See figure 3 in the supporting material.
The 4410 category 1 hazards identified and removed; this includes 1423 cases of excess cold.
See figure 4 in the supporting material.
Advocate partner referrals breakdown since beginning of the Liverpool Healthy Homes Programme to 2015.
Various unexpected results arose from the programme ranging from the level of direct investment into the improvements of properties; to the British Research Establishment (BRE) estimated cost savings of the removal of excess cold alone; to the health promotion outcomes that included the greatest number of dental registrations than all the other Public Health campaigns and sources combined.
Cost saving from the programme
A BRE Report (2010), (analysing the 3 most commonly identified Cat 1 hazards and 1/5th of the data) indicated that work carried out during the first year of the programme is estimated to save the NHS in the region of £439,405 per year, from this point onwards. Over a 10-year period these could be extrapolated to an approximate saving of £4.4m.
The wider benefits to society have also been calculated as approximately two and a half times that of the benefit to the NHS and therefore a saving of an estimated £1.1 million per year. Over 10 years this would result in a total saving of £11 million.
BRE carried out a re-assessment of the programme. When the full data set of the first year of the programme was analysed; it indicated a £55 million saving to the NHS and wider society over 10 years. The removal of Excess Cold hazard alone was estimated to save the NHS and wider society £42 million over a 10 year period.
In addition to the savings the programme provides to the NHS and the wider community, there are other consequential effects on the local economy. It is estimated that the improvement work done to properties made as a result of a Healthy Homes intervention is supporting at least 30 construction jobs in the City.
Liverpool’s healthy Homes Programme has been host to numerous other Local authorities who wanted to set up their own Healthy Homes, such as Knowsley, Blackpool and Bournemouth. Furthermore Liverpool Healthy Homes heads up the Healthy Homes Best Practice Group whilst traveling around the country delivering presentations on best practice and securing health funds through dissemination of business case learning.
Key learning points
- Invest time in generating buy in from the services that will benefit from the works, without their support and a varied financial structure; programmes are likely to fail.
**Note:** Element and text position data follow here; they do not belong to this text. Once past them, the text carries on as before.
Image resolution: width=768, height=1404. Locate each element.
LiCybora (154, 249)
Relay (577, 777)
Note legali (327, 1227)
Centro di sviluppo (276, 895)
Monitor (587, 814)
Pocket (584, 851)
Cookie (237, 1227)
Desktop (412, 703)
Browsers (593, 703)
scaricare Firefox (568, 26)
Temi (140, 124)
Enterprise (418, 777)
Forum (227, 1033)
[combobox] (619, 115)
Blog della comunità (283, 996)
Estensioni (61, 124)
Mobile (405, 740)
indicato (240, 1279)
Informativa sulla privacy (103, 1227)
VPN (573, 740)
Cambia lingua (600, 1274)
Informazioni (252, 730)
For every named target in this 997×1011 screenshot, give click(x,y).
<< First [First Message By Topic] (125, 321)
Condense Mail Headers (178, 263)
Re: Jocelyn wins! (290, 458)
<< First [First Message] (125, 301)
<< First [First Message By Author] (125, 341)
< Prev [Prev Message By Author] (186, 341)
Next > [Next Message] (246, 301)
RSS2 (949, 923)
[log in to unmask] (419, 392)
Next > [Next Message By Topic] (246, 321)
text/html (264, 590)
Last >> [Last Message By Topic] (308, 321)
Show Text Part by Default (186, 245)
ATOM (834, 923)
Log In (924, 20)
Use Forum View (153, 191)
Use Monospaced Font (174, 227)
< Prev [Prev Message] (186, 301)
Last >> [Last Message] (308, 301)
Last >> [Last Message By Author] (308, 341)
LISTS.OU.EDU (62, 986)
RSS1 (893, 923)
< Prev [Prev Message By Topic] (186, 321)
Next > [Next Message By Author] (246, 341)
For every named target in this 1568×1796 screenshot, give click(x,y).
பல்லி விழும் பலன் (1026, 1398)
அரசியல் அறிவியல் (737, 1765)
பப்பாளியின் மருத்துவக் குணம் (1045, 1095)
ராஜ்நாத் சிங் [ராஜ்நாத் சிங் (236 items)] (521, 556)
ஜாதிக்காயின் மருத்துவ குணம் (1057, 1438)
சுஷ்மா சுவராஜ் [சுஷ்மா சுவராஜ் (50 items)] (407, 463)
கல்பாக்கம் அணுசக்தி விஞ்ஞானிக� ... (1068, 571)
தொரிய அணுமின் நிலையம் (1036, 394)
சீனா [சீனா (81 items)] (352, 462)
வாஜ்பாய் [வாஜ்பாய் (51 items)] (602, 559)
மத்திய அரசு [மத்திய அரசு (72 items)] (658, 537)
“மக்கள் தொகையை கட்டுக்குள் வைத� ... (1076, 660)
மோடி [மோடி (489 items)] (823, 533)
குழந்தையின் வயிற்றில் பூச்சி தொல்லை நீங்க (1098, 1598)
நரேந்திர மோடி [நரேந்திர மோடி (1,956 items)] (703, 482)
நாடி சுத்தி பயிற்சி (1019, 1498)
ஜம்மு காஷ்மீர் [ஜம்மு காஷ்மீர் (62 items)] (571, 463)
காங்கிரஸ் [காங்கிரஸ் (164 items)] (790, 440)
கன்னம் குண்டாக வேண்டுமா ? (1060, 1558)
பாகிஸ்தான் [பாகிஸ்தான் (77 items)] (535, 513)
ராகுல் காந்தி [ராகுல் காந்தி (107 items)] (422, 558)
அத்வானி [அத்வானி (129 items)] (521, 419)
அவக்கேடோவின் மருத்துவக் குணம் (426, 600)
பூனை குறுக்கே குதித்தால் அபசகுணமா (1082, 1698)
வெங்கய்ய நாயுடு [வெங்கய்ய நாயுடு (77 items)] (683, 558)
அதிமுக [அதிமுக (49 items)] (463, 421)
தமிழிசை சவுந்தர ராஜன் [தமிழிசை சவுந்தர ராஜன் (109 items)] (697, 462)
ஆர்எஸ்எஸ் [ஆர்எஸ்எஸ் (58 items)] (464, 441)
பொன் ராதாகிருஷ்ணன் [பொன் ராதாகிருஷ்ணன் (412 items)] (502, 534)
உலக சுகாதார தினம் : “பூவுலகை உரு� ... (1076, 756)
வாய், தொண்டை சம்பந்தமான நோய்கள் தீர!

- Liaise with elected members to develop relationships and promote the services and collaborative work.
- Regular communication of results to stakeholders is important along with regular meetings to check that the relevant data is being collected for those stakeholders and the correct reporting back can be achieved.
- Be adaptable and forward thinking allowing for changes in priorities and how your programmes can support these new priorities whilst meeting the communities existing needs.
- Develop staff to be able to perform multiple tasks. i.e rather than just having advocates train staff to be case support workers and energy efficiency/ fuel poverty advisors; this generates greater staff buy in to each person who doesn’t just see it as a case.
- Develop simple IT systems that can be updated utilising common Microsoft Office packages in order to limit cost of systems and reduced dependency on expert personnel in particular tailored expensive programmes with license costs and costs to upgrade or alter.